Article in Spanish | Web of Science | ID: covidwho-1761113


Objective: To determine the baseline characteristics associated with higher mortality at 42 days in patients hospitalized for COVID-19 in Spain. Method: The study analyzed a prospective cohort of hospitalized COVID-19 patients. The dependent variable was 42-day mortality. Data on the subjects' demographic and clinical characteristics, comorbidities, usual therapy and supportive interventions and treatments was collected within 48 hours from admission. To determine the potential association of the data with mortality, a multivariate analysis was performed using logistic regression. Results: 15,628 patients were included, 18.2% of whom (n = 2,806) died during the study period.

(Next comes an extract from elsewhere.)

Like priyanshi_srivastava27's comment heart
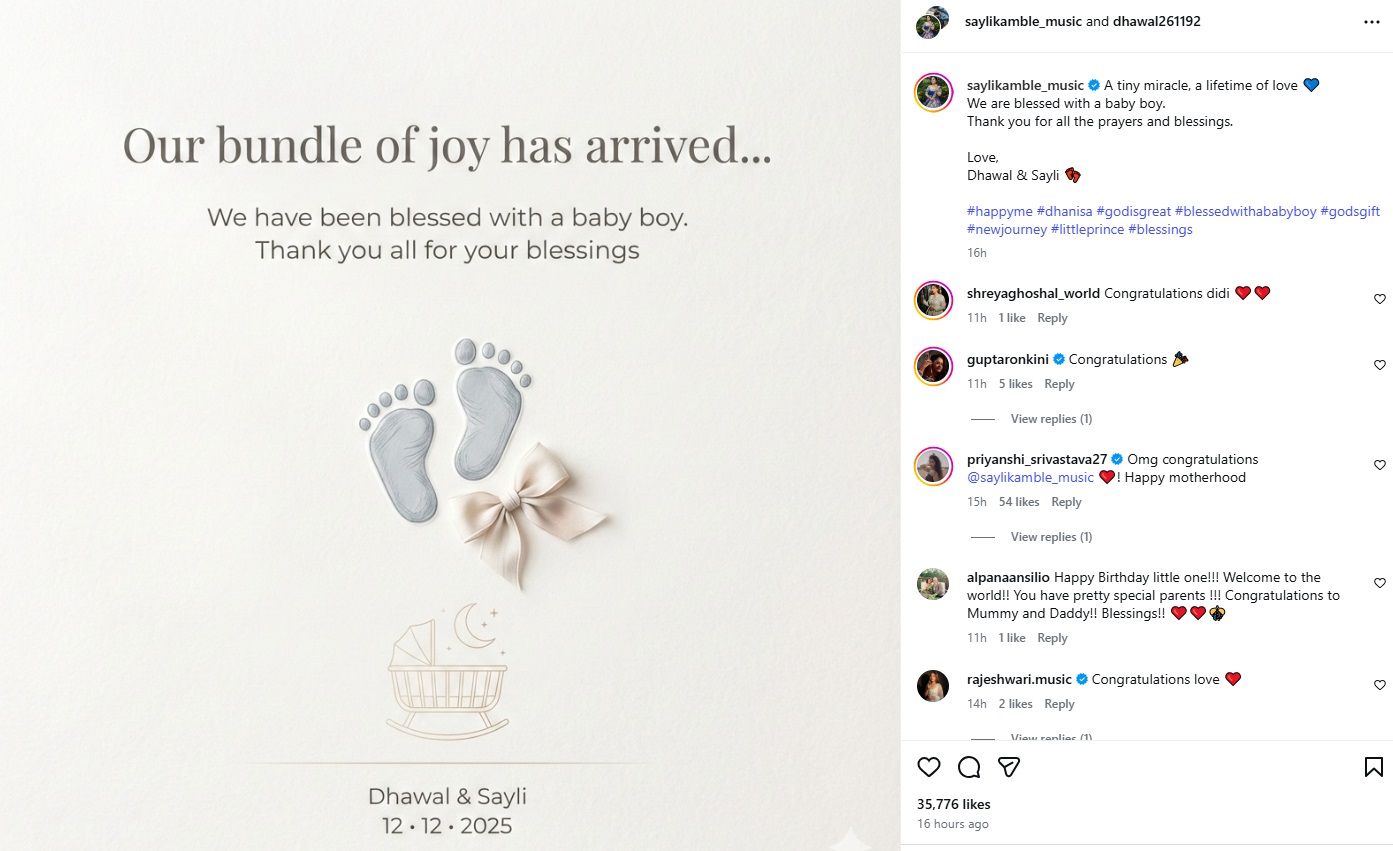This screenshot has height=851, width=1393. coord(1380,465)
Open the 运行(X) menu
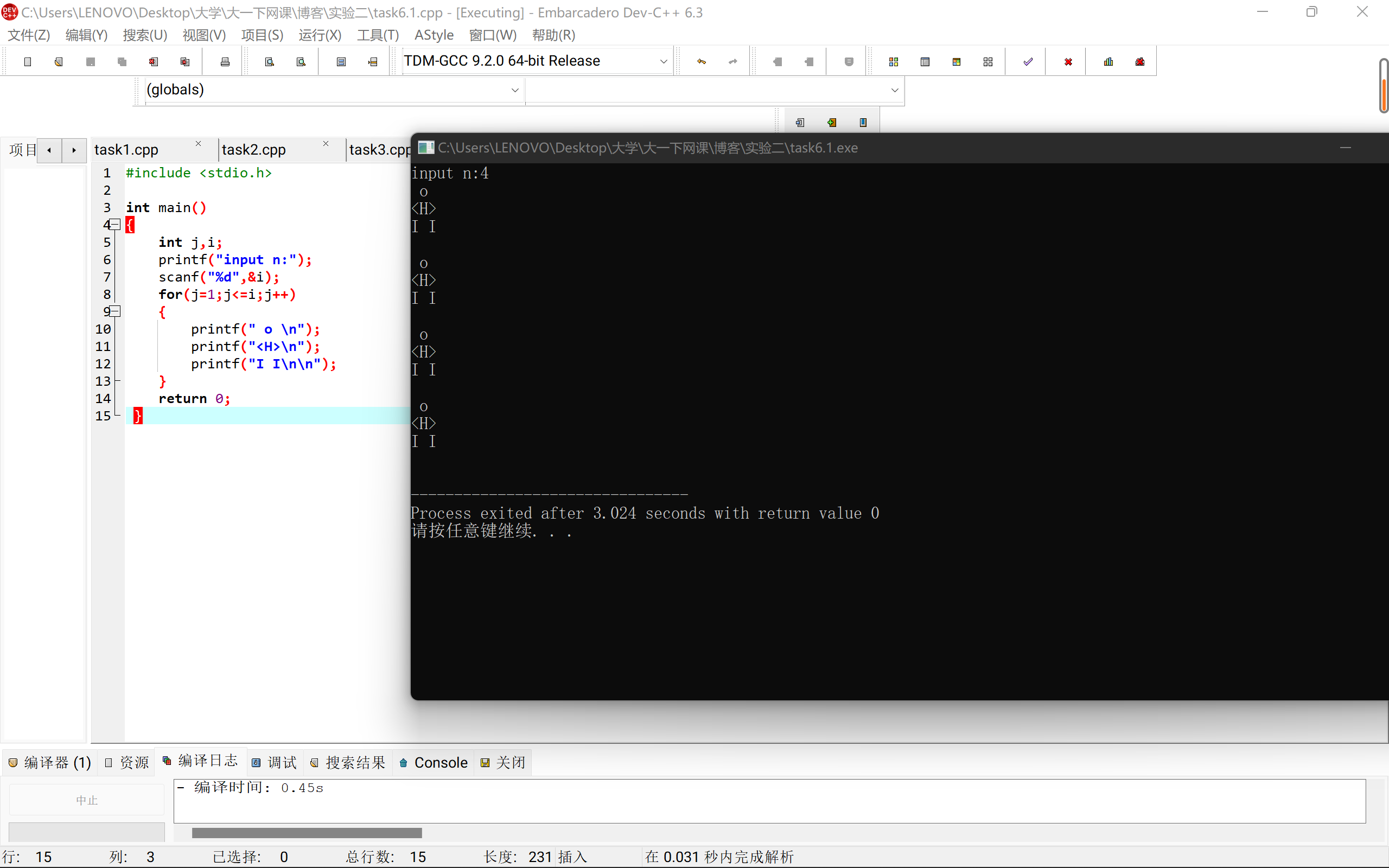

According to the multivariate analysis, the variables that were significantly associated (p < 0.05) with mortality upon admission were: being referred from a nursing home (OR 1.9);having a high respiratory rate (OR 1,5);having moderate (OR 1.7) or severe (OR 2.9) pneumonia (CURB-65);aspartate aminotransferase transami- nase >= 100 IU/l (OR 2.1);lactate dehydrogenase >= 360 IU/L (OR 1.6);procalcitonin > 0.5 ng/mL (OR 1.8);creatine kinase >= 294 U/L (OR 1.5);D-dimer > 3,000 ng/mL (OR 1.5);hemoglobin < 11.6 g/dL (OR 1.4) and C-reactive protein > 120 mg/L (OR 1.2;requiring respiratory support within the first 48 hours (oxygen therapy [OR 2.0], non-invasive ventilation [OR 2.8], and mechanical ventilation [OR 3.5]);and being treated with interferon-beta (OR 1.5). On the contrary, being under 80 years of age was associated with lower mortality. Conclusions: The analysis, based on the data in the RERFAR registry, showed that the factors associated with poorer prognosis were older age, assessed using the CURB-65 scale, level of respiratory support required, severe pneu-monia (CURB-65), hypertransaminasemia, elevated creatine kinase, lactate and D-dimer levels, anemia, and elevated rate.